'''

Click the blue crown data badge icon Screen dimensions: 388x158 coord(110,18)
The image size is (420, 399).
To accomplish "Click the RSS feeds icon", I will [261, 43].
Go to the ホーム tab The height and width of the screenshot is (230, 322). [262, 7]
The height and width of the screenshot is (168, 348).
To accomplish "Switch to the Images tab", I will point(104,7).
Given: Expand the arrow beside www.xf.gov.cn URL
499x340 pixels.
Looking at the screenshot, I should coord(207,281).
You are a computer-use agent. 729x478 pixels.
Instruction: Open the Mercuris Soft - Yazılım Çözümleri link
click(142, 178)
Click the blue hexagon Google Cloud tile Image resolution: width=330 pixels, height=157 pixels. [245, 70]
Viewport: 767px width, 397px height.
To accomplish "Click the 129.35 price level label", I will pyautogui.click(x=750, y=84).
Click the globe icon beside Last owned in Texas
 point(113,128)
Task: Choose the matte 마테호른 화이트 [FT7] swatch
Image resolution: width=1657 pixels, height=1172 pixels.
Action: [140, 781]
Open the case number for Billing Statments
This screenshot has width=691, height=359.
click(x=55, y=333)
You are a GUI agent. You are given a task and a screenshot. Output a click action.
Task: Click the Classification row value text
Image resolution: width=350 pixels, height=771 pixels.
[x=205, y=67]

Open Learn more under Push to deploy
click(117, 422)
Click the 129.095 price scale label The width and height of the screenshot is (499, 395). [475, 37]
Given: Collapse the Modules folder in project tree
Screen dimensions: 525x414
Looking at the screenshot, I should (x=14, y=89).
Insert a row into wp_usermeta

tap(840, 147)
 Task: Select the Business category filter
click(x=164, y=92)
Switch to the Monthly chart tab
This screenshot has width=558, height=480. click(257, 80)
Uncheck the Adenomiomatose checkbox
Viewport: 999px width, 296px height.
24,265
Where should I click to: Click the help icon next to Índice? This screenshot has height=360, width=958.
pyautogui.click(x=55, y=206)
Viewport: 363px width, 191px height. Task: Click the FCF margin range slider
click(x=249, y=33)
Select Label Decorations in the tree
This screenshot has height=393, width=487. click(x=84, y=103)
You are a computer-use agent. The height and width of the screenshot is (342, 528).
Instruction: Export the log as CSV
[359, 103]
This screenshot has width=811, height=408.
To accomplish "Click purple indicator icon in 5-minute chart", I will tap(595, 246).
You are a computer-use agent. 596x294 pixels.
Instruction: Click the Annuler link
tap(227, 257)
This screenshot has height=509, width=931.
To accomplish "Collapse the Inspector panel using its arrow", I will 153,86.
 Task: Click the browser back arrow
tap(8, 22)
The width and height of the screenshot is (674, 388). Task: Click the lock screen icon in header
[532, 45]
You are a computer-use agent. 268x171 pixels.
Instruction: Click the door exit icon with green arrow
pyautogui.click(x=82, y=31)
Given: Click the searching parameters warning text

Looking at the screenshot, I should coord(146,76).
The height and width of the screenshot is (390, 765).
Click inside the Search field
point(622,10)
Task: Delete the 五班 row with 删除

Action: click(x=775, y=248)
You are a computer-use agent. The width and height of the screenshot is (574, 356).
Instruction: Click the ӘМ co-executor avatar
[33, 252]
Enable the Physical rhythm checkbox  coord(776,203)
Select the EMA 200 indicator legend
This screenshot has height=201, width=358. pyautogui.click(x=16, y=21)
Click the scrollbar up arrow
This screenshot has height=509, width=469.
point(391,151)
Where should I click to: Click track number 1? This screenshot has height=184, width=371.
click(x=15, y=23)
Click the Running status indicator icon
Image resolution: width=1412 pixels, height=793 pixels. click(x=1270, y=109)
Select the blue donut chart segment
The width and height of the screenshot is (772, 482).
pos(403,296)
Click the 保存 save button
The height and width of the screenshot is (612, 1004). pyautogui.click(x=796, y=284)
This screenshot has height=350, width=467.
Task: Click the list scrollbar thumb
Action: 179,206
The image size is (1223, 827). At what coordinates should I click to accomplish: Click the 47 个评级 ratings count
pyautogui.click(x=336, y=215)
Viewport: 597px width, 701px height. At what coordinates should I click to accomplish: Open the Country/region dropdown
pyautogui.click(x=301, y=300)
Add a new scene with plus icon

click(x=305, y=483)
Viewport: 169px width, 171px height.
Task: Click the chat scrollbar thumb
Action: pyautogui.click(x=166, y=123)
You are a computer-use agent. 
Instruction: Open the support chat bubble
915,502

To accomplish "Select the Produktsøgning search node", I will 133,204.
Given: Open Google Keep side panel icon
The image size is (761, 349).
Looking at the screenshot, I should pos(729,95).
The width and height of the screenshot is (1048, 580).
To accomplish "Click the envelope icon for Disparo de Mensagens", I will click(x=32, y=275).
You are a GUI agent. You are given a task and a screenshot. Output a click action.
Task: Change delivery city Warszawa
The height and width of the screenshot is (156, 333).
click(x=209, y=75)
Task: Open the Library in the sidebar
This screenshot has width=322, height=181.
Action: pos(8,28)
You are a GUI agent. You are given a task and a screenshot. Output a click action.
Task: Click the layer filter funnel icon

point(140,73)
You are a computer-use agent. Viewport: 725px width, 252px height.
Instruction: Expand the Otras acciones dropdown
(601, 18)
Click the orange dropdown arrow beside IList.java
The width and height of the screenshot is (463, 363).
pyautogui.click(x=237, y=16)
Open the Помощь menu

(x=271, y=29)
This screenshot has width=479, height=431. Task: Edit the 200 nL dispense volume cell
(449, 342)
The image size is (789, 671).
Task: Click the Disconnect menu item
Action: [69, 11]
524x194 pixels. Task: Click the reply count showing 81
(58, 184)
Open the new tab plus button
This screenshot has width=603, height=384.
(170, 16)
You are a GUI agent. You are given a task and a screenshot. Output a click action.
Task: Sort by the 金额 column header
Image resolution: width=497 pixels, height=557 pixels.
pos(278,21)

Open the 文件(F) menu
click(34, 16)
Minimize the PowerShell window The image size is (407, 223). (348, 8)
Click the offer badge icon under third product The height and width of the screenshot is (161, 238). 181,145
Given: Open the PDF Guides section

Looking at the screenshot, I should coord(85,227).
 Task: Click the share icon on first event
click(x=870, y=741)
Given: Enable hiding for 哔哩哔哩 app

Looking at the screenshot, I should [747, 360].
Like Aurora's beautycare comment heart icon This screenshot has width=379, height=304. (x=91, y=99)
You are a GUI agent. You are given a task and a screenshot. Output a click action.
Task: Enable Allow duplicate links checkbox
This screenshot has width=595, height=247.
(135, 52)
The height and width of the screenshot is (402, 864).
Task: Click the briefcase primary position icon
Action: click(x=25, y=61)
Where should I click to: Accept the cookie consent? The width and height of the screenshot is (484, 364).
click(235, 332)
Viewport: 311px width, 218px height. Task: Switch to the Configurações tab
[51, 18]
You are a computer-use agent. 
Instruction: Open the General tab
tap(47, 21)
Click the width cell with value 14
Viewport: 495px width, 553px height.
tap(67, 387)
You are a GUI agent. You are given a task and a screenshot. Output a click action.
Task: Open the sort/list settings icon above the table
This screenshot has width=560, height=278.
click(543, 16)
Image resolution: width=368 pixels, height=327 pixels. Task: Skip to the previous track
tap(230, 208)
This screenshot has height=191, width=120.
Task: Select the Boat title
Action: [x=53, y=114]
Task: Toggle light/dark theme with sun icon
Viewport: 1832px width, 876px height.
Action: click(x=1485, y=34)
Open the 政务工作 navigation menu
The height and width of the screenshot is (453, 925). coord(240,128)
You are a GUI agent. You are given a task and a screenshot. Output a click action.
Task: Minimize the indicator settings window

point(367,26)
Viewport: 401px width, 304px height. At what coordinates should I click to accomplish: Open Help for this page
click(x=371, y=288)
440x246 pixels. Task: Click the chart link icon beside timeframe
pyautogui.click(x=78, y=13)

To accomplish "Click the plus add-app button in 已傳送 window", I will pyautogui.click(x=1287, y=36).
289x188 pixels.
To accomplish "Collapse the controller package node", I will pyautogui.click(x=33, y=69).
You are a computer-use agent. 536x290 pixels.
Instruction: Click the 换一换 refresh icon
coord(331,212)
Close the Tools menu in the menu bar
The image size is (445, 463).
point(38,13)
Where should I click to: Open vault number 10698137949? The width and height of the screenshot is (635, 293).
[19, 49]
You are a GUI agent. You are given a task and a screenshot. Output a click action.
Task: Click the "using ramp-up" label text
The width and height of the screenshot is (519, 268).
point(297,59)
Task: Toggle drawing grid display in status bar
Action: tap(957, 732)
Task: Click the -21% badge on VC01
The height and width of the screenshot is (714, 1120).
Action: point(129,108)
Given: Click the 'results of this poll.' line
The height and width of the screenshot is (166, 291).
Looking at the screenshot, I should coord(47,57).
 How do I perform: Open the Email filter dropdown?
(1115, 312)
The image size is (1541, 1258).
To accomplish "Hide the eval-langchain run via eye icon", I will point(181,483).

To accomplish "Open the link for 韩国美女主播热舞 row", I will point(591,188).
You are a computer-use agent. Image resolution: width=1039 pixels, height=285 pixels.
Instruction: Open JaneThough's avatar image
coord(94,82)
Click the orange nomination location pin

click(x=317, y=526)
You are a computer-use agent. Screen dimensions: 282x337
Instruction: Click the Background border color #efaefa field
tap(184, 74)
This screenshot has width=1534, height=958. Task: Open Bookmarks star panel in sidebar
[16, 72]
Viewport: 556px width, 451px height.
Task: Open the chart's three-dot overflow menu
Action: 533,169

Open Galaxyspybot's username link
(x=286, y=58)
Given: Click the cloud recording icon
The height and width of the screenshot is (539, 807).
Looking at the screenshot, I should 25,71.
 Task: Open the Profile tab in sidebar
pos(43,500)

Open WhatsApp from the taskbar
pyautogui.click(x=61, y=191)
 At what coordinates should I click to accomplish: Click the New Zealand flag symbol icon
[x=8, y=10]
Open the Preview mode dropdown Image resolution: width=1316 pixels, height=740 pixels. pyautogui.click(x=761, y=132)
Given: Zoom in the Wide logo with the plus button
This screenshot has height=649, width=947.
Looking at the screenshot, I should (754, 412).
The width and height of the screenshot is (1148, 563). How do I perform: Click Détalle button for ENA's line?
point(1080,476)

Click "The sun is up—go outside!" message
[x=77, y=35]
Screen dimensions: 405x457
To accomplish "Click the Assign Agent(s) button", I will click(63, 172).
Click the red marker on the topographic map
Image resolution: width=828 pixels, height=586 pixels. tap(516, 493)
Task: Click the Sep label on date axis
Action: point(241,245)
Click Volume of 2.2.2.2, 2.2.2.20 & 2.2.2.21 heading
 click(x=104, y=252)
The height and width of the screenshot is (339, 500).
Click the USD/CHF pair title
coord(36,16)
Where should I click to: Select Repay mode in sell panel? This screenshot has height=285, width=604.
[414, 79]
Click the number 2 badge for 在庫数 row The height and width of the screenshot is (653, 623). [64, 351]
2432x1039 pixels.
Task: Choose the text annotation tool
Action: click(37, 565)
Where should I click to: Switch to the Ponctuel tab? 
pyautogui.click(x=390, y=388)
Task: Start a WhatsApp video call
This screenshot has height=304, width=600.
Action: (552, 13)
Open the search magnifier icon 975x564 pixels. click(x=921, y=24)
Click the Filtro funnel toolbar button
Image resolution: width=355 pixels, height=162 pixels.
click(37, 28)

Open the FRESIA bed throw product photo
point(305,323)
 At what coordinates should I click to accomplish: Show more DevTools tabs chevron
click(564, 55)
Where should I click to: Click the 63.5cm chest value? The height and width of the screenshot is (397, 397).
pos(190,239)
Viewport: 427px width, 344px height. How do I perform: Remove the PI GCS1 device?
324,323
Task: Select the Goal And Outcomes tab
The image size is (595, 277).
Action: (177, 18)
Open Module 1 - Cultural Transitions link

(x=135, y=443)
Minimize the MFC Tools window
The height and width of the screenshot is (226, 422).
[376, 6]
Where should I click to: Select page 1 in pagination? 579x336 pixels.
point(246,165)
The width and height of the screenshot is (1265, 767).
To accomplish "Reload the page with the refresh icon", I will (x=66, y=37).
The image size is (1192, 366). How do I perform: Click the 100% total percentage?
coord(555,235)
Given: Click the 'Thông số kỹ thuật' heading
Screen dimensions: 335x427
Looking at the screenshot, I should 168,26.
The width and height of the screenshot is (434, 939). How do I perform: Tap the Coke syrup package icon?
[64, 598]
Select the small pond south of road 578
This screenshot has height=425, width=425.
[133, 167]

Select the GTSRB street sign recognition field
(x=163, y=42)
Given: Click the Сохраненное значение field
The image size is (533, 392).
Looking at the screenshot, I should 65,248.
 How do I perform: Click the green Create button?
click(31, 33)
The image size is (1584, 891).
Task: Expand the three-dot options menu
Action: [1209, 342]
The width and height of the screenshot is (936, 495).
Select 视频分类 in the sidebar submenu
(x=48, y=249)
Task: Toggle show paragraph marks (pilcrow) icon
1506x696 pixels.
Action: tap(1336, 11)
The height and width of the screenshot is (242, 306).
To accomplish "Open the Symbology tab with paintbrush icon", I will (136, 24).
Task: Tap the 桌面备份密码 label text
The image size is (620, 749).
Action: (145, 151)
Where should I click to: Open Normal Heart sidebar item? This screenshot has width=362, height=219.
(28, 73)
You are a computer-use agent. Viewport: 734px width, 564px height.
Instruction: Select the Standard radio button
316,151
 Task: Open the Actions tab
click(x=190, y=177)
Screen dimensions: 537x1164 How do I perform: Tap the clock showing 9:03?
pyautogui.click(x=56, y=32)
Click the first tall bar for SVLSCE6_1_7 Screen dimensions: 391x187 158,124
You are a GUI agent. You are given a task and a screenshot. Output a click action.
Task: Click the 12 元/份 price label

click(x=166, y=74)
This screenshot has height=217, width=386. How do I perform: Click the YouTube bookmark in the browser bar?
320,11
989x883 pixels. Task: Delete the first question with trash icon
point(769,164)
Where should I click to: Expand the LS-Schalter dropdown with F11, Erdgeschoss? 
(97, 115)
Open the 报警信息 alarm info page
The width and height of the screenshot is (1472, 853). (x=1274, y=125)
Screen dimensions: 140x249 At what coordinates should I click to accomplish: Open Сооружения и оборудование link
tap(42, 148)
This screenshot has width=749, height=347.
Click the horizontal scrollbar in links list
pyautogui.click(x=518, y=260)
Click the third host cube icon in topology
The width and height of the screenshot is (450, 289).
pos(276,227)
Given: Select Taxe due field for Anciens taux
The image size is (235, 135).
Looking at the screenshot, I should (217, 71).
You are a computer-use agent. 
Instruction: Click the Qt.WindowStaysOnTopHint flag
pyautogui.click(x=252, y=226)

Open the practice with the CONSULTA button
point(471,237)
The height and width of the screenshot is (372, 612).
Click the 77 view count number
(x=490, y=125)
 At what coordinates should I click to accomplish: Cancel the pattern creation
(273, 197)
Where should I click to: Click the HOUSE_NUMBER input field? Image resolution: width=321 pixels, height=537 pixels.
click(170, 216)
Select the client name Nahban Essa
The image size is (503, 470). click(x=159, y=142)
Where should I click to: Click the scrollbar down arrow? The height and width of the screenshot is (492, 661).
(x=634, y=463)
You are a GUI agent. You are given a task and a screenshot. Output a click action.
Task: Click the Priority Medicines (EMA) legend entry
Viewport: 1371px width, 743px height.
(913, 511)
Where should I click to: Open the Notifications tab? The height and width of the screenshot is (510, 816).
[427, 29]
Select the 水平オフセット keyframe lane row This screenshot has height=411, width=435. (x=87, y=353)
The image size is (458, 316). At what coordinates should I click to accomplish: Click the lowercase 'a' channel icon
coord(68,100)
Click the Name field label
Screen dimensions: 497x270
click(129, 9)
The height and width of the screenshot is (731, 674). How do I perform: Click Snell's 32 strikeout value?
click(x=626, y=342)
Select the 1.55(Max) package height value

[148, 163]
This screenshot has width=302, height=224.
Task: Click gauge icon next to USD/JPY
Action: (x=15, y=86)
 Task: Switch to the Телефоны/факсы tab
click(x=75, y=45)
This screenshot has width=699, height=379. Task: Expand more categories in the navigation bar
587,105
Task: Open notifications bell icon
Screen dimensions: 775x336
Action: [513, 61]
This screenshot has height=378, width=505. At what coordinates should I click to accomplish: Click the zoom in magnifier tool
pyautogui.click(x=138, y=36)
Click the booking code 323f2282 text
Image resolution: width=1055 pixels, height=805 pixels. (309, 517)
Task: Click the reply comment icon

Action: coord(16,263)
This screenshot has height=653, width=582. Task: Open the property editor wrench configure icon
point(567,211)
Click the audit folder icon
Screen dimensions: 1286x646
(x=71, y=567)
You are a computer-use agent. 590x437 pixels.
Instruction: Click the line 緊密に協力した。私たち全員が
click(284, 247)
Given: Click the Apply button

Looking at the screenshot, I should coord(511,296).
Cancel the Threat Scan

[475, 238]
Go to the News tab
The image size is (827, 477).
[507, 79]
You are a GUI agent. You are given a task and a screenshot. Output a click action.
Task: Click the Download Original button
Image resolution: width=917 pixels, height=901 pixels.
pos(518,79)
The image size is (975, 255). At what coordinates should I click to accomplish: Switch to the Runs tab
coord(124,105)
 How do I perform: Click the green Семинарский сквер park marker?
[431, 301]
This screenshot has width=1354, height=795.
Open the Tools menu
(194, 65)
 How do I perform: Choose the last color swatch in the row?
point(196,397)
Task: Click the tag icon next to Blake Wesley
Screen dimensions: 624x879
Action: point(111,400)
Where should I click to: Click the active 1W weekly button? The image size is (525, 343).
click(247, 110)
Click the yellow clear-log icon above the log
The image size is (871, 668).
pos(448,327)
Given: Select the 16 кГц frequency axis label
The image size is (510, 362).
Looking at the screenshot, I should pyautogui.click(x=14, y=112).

'''

**INSTRUCTIONS FOR THE TASK:**
When the line with "The image size is (1223, 827)." is reached in the data above, start copying there, and copy each line exactly until the line with "Given: Open Google Keep side panel icon" has been copied; copy nothing else.

**WRITTEN REPLY:**
The image size is (1223, 827). At what coordinates should I click to accomplish: Click the 47 个评级 ratings count
pyautogui.click(x=336, y=215)
Viewport: 597px width, 701px height. At what coordinates should I click to accomplish: Open the Country/region dropdown
pyautogui.click(x=301, y=300)
Add a new scene with plus icon

click(x=305, y=483)
Viewport: 169px width, 171px height.
Task: Click the chat scrollbar thumb
Action: pyautogui.click(x=166, y=123)
You are a computer-use agent. 
Instruction: Open the support chat bubble
915,502

To accomplish "Select the Produktsøgning search node", I will 133,204.
Given: Open Google Keep side panel icon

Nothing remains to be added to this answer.